Летом 1912 года в семье Лейзера Переплётчика, что жил в г. Горки Могилёвской губернии, произошло большое несчастье. Старший сын Саня катал на телеге свою сестру Маню (почему-то у всех детей в этой семье были русские имена: Саня, Маня, Фаня, Галя). Желая испугать её, он покатил быстро под гору, она, действительно испугалась, пыталась спрыгнуть на ходу, и обе её ноги попали в колесо. Результат – множественные переломы.
В душе 18-летного парня, по чьей вине девочка, практически, стала инвалидом, многое перевернулось. Он, наверное, стал взрослым, и через год уехал в Америку. А ещё через год он, наконец-то, в письмах убедил родителей отправить больную сестру к нему. В Америке, писал он, уровень медицинского обслуживания неизмеримо выше, он обещал, что вытянет, вылечит её, и есть шанс, что она сможет жить нормальной жизнью.
Весной 1914 года Маня поехала в Америку с семьёй Саниной невесты, будучи вписана к ним по подложным документам. А ещё через несколько месяцев началась Первая Мировая война.
Моя бабушка Галя, младшая в семье, родилась в 1910 году. Своего старшего брата она из детства не помнила, вообще, её первое воспоминание – это как Маня с её переломанными ногами принимает какую-то целебную ванну, она сама, 3-х летняя девочка, пытается в эту ванну залезть, а её оттаскивают.

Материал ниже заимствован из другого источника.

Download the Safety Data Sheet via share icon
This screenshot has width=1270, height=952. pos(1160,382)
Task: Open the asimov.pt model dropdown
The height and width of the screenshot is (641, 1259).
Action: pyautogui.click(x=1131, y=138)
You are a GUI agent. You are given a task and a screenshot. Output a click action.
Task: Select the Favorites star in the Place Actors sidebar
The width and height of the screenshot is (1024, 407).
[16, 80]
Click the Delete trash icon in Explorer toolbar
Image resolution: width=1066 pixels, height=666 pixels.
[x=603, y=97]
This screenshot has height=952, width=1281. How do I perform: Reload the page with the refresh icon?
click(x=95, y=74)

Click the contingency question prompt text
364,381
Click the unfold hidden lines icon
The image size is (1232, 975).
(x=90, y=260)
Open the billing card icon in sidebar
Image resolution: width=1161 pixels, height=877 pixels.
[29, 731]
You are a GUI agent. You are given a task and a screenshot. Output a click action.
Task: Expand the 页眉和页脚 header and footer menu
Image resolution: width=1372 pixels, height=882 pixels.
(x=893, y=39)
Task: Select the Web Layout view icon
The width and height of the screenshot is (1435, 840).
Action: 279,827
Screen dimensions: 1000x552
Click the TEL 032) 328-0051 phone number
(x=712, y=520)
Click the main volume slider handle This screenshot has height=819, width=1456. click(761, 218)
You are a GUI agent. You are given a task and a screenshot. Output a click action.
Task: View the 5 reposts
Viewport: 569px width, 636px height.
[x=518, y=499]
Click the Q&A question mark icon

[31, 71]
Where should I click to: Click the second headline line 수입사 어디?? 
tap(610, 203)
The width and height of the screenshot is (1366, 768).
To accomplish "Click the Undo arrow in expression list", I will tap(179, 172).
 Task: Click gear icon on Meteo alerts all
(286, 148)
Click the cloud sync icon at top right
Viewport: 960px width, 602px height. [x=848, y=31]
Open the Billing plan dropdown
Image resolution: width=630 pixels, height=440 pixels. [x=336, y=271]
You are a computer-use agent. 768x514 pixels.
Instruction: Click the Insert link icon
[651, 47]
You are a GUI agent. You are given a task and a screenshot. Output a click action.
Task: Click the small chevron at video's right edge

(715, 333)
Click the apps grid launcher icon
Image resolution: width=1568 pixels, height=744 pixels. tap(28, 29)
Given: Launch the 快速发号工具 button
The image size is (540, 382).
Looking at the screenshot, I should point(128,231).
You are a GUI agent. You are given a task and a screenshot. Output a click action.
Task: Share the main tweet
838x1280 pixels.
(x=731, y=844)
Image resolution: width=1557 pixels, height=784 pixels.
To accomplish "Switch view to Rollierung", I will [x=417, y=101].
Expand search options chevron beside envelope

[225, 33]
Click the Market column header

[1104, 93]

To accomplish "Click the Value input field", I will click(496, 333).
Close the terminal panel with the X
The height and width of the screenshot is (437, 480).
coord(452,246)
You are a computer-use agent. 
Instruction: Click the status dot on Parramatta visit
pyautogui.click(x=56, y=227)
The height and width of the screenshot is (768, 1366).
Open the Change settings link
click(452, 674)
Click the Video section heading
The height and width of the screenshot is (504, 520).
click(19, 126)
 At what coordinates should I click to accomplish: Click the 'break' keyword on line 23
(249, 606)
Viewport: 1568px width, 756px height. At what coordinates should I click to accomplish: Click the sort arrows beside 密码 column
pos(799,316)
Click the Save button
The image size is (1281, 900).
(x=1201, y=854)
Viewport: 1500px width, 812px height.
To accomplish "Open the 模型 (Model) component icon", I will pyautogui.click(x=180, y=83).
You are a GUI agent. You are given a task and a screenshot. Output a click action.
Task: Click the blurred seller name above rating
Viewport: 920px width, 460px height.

А помнила она, что всё её детство прошло под знаком разлуки со старшими детьми. Война, потом революция, потом разруха. От них много лет не было никаких вестей, бабушкины родители даже не знали, добралась ли, вообще, Маня до Америки! Помню, меня самого в детстве из бабушкиных рассказов более всего поражал именно этот момент.
Но годы прошли, и в начале 20-х годов связь восстановилась. От Сани стали приходить посылки и письма. Унего было всё хорошо, он женился, родились две дочки. Маня, как он и обещал, выздоровела, встала на ноги, и тоже вышла замуж. Они звали семью к себе, но родители не решились. Да и жизнь в Советской России налаживалась, развивался НЭП.
Родители не дожили до страшных лет, когда всякая связь с заграницей прервалась уже надолго. Они умерли в начале 30-х, когда моя бабушка уже вышла замуж и перебралась в Ленинград.
Только в 1966 году, как раз в то время, когда я родился, ей довелось поехать в Америку и впервые в жизни увидеть своего старшего брата. История его жизни достойна отдельного повествования, я же изначально хотел написать совсем о другом.
Итак, как уже было сказано, Маня, старшая сестра моей бабушки, вышла замуж в конце 20-х годов. Её избранником стал выходец из Белоруссии Константин Радзионович. На американский манер его звали Kostia Radzi, а для нас он был просто дядя Костя. О нём мой рассказ.
В истории жизни этого человека много белых пятен. Например, неизвестно в каком году он родился. Деревня Вилейка в Минской области, откуда он родом, существует на карте, но у него там нет никаких родственников, и непонятно, кто были его родители. А в Америку он попал, согласно преданию, в 16 лет в угольном ящике, подобно герою какого-нибудь романа. А приехав и попав на самое дно жизни, он связался с коммунистами. Причём связь эта осталась на всю оставшуюся жизнь.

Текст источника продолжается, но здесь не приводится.